Tuesday, 24 March 2015

The Trouble With Goodbye Review!

So, I didn't really intend to read this book but for Nanowrimo I'm going to try and write in a genre I don't normally write in, and the best way to familiarize myself with it is to read it. Romance novels, contemporary novels in general are somewhat new to me, something I always shied away from in favour of sci-fi, fantasy really anything other than the 'real world'. I blame John Green for this new found love, but then I suppose I don't blame him I should thank him.

I picked this book out for a few reasons but honestly wasn't expecting much. I just finished a heavier book (The Silence of the Lambs, see my review here) and I needed something light, but I wasn't finding it on my shelf. So I searched through some e-books. I found this one for FREE in the Google Play store if anyone wants to give it a try.


Since I had never heard of this book before today, I feel safe in assuming I'm probably not the only one, so here's the quick version:
After a life changing college event Leigh Ann Davis finds herself coming back to the town she thought she had left behind. Two years after leaving, she feels like a completely different person than the ambitious girl who left for school only the short time before. Leigh Ann struggles to come to terms with the events that caused her to leave Boston and the expectation of the family and friends she's returning to. When she meets and begins to fall for Knox Warner there's more than just expectations on the line, when she's faced with the biggest decision of her life.

I hadn't expected much out of this and was pleasantly surprised when I found myself wanting to get back to it whenever I stopped reading. I do plan to read the sequel, as this is the first in the Fairhope series. I believe the series currently consists of four novels which follow the happenings of various characters in the town of Fairhope. 

I liked that this wasn't the pure fluff I thought it was going to be, there was some substance to it, granted it wasn't nearly as packed as my usual reads. This novel was a quick read, squeezed it in during work. That being said, 3.5 certainly isn't a 5 of 5.

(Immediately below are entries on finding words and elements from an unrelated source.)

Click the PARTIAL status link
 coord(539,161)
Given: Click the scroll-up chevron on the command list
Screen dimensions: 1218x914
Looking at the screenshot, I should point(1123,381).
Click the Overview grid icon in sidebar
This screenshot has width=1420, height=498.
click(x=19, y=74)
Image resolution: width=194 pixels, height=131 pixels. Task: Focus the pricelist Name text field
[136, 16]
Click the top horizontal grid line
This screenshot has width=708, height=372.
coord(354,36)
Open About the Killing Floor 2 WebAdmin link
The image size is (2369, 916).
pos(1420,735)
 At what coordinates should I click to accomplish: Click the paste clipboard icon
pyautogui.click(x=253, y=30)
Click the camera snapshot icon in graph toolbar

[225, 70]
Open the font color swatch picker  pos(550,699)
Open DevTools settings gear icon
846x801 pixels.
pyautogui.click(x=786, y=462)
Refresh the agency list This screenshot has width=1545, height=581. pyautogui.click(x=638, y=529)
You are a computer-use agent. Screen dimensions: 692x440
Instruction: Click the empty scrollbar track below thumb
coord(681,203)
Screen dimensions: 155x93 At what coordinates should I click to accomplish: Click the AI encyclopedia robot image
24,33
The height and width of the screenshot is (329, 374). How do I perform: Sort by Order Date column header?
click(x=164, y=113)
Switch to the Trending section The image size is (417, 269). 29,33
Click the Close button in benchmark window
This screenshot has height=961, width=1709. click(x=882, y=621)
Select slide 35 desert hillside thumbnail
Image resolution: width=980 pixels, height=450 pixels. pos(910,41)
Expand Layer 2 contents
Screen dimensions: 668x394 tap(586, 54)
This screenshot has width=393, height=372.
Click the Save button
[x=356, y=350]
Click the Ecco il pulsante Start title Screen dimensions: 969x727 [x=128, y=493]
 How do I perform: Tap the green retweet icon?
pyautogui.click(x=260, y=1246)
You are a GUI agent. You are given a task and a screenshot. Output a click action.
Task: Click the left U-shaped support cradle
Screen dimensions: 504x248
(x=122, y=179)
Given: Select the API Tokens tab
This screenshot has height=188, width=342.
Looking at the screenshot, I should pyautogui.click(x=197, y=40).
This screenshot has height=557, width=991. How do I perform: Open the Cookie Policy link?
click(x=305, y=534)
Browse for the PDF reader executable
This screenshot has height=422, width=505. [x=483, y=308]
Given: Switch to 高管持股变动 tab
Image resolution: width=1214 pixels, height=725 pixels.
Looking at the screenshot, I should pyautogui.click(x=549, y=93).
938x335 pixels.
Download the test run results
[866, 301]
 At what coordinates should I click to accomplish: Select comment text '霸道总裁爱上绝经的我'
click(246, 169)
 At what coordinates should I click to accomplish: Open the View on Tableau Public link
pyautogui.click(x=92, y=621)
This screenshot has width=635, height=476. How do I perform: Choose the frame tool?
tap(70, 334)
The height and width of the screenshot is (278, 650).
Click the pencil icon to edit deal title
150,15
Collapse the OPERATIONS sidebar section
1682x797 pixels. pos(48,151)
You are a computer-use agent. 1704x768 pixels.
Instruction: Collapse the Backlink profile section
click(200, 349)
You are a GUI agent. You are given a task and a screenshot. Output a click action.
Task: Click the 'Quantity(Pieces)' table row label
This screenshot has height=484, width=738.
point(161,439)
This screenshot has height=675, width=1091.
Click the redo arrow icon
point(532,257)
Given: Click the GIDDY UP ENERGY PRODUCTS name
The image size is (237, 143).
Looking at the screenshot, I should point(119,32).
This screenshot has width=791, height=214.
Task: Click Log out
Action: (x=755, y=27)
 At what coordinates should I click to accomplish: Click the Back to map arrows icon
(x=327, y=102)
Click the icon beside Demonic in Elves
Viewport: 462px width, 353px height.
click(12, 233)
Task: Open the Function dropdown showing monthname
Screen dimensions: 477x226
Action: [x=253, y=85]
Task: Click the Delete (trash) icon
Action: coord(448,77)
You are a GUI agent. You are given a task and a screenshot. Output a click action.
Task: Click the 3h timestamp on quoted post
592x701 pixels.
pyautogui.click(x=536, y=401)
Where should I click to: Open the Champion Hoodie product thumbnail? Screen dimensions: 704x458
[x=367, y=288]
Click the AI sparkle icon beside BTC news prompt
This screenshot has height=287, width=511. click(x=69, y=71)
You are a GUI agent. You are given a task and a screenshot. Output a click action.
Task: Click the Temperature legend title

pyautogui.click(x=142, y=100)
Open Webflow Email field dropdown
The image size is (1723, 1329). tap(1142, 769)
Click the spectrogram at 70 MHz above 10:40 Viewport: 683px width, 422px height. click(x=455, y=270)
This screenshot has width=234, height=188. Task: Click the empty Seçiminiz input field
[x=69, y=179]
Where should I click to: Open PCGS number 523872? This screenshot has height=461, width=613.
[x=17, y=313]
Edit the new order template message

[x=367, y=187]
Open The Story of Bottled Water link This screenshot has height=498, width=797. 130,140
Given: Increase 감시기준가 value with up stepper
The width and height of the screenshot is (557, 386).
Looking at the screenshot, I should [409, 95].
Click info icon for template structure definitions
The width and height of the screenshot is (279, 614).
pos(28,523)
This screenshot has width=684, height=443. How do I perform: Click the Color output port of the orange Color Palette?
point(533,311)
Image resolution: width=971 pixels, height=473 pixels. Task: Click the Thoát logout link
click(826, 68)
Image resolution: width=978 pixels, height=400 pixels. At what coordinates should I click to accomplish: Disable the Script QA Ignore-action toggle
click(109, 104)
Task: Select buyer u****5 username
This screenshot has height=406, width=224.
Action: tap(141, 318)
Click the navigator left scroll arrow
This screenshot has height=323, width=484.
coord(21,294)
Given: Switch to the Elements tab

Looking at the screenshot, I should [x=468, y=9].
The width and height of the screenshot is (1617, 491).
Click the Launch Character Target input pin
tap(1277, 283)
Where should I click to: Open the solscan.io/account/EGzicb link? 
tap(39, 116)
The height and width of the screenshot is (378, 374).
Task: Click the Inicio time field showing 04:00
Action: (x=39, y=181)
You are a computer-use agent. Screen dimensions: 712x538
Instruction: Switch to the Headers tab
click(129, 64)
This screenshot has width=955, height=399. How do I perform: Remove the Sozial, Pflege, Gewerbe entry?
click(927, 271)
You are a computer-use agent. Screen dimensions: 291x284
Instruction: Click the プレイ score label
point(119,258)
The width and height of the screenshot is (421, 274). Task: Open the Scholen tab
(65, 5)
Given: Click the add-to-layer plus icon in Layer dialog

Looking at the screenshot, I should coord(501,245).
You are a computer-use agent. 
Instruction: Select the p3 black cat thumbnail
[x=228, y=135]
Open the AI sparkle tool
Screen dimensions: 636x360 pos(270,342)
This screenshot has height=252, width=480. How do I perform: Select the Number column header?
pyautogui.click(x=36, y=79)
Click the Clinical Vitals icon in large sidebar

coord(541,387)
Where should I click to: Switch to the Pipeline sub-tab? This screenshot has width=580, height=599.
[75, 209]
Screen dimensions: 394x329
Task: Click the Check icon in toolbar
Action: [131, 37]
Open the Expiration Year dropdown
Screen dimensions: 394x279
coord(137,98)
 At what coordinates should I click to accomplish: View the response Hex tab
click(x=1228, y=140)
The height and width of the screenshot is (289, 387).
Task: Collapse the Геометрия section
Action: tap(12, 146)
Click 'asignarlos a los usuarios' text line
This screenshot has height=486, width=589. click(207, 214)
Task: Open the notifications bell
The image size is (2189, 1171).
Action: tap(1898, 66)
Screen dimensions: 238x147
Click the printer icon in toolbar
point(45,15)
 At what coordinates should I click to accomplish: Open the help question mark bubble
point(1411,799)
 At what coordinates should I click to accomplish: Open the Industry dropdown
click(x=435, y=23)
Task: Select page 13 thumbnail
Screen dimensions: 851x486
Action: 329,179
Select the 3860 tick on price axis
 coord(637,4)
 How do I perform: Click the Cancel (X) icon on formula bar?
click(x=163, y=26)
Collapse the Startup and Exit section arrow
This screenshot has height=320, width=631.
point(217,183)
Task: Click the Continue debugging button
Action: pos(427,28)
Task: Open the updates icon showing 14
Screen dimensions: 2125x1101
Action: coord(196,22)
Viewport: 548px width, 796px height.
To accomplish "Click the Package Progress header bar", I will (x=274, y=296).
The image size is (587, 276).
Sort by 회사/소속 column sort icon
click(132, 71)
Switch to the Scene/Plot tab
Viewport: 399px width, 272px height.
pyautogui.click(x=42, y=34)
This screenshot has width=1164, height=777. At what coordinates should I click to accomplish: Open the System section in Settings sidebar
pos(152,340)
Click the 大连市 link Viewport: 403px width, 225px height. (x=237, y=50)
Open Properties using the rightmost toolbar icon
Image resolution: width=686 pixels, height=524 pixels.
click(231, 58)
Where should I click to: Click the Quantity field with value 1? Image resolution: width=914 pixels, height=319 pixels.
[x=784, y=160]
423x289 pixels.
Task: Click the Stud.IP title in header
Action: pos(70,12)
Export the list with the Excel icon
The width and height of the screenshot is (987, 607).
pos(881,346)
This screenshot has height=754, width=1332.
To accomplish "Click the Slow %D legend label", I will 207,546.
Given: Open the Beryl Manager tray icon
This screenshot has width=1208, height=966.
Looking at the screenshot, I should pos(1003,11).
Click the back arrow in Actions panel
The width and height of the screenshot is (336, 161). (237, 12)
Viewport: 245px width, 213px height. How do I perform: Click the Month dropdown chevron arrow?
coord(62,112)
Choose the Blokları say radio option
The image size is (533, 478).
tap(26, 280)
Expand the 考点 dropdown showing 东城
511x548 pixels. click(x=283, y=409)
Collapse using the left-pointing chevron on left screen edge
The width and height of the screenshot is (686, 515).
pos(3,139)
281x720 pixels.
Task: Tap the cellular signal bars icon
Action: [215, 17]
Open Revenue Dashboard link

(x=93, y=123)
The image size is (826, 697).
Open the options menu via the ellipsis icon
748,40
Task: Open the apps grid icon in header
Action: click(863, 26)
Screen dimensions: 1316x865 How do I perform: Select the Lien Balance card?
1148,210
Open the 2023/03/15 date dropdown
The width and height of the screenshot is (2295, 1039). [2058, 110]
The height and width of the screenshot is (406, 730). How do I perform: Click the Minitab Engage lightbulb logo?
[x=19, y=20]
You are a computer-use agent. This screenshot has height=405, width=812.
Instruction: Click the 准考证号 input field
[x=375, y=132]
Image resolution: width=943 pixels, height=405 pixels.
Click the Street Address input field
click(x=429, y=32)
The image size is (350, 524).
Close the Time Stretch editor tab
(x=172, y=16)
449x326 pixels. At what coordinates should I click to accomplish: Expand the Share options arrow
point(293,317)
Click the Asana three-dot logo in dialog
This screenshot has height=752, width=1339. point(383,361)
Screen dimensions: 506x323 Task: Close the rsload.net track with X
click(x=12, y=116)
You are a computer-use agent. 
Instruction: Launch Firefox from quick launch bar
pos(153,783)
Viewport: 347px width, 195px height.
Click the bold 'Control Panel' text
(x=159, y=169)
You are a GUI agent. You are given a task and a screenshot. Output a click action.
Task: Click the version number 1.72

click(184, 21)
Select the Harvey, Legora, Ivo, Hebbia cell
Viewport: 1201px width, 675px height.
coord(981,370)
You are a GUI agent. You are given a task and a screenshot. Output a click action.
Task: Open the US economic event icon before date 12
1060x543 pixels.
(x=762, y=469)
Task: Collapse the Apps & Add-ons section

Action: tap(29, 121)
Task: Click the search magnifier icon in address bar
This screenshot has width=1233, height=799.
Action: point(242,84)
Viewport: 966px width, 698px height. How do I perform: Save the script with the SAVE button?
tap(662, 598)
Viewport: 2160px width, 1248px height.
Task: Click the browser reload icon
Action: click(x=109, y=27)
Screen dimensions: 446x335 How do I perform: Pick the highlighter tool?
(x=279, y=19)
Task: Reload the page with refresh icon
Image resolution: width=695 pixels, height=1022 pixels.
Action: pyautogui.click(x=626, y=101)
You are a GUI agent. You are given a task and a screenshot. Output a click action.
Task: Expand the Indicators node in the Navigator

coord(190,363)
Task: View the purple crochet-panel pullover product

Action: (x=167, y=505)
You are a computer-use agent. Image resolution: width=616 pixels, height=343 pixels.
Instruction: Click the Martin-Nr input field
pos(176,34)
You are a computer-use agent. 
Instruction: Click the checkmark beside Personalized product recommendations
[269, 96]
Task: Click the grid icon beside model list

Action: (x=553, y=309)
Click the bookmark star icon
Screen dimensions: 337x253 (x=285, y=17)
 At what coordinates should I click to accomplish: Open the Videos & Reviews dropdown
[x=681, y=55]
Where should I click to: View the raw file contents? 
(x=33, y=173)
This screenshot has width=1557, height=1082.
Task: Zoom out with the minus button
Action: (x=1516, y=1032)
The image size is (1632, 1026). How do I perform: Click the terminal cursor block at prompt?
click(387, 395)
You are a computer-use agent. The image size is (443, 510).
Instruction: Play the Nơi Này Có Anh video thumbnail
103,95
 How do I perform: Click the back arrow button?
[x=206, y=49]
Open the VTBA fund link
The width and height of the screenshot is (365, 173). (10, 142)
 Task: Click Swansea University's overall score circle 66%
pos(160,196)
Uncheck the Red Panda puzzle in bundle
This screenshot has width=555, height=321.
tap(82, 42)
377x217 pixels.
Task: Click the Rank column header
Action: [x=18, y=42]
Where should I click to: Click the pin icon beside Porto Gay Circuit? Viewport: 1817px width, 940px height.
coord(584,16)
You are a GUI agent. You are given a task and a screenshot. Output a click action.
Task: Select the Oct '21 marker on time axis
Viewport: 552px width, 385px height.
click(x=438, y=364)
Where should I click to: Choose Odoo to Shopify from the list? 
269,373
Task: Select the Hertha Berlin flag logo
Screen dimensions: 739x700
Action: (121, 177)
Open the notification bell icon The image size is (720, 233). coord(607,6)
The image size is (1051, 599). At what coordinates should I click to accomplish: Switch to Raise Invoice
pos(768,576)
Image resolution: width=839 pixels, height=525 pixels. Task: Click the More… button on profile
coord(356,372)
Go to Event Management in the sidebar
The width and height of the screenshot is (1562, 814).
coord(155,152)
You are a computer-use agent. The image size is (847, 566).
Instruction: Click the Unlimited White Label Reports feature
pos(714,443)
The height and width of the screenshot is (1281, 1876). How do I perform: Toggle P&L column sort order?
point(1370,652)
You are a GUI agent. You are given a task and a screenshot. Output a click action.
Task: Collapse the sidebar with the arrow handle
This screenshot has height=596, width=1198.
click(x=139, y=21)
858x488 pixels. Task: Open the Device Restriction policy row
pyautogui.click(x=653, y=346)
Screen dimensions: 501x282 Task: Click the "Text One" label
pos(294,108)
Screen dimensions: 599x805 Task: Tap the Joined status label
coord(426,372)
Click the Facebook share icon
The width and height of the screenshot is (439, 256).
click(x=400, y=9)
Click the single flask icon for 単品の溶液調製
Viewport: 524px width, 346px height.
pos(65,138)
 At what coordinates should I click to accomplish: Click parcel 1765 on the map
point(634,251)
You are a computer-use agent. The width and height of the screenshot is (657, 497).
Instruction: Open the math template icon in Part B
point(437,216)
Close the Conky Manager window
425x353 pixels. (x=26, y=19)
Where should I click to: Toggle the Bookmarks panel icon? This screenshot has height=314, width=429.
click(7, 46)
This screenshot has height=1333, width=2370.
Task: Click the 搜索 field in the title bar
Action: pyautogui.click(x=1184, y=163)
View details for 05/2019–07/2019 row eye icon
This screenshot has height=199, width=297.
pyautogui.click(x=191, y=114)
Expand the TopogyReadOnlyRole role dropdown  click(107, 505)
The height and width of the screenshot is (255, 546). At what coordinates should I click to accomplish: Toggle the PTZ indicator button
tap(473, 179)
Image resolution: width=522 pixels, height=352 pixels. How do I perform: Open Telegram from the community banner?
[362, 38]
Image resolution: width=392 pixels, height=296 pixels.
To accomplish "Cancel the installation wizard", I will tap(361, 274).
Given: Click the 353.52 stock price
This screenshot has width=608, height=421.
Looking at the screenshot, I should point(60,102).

This story lost points from me as it seemed quick, there were places where things could have been explained more and places where I wished characters like the mother would just shut up. The mother and father grind on my nerves and I know they're put there for the sake of connection. Everyone at some point gets to the age where they struggle with their parents about making their own decisions about their life. I just wished Cannon has toned it down a bit, by the end I felt like her decisions were being shoved down my throat.

The other thing that made it lose points for me was the event in Boston. I know that part of the whole deal in this book was the hard time she was having with the events that happened, but I didn't really like the way the author avoided it for so long. I read it and almost instantly knew what had happened but rather than saying it and making the opening up about it and the reader knowing what happened two different things they were grouped together in a way that seemed almost anti-climatic to me.

But the writing wasn't bad and I found myself really liking the main characters and feeling their struggles. I liked the lightness of their interactions and the seriousness they have at points, it's simple and believable and I enjoyed it.

I haven't read much romance before so I have nothing to really judge this against but I am interested in seeing where this series goes, it won't be the first sequel I jump on to read but you can expect to see a review for the sequel at some point.